§ Work required
Set out exactly every line of the entries below, starting at the line that holds "Given: Click the" and stopping after the line that holds "This screenshot has height=788, width=1199.".
::: Input material :::
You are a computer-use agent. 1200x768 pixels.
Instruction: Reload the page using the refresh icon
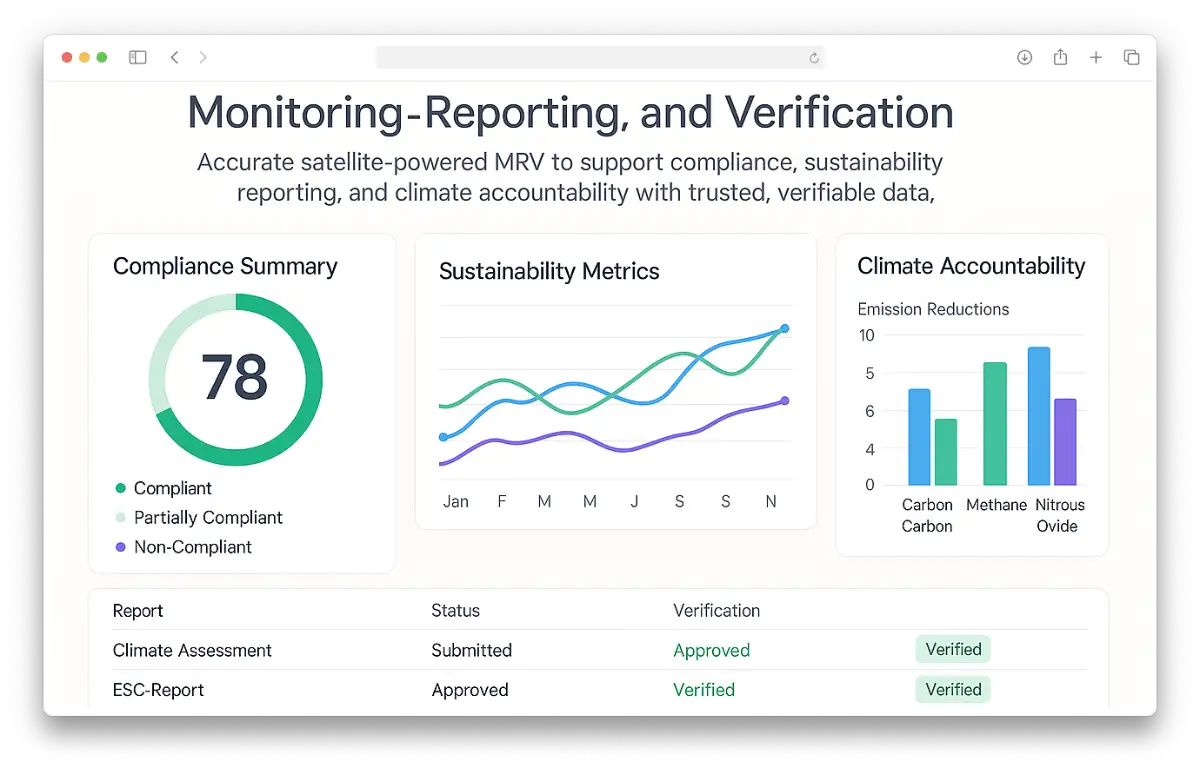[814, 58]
:::
::: Input material :::
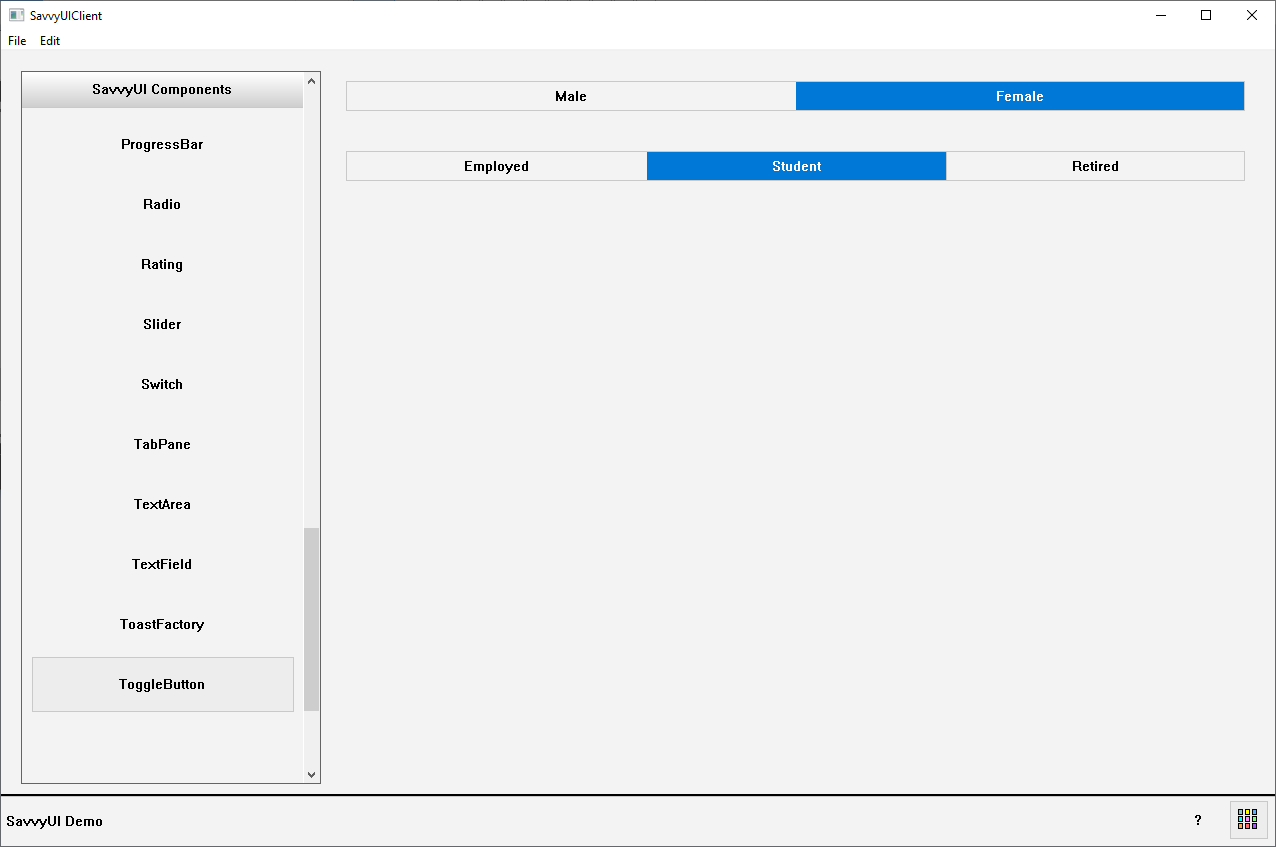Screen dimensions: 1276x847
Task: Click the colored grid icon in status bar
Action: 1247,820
:::
::: Input material :::
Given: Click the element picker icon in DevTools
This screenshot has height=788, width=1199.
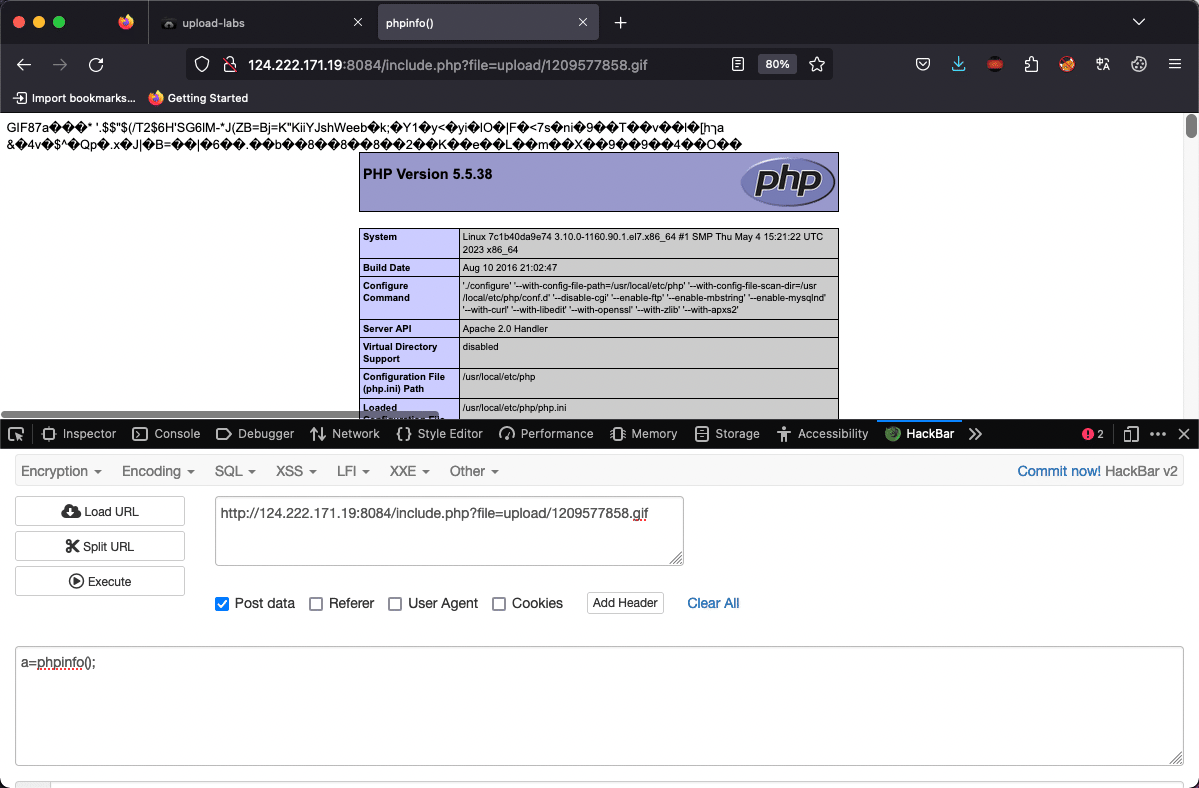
:::
§ Written answer
Given: Click the element picker icon in DevTools
This screenshot has height=788, width=1199.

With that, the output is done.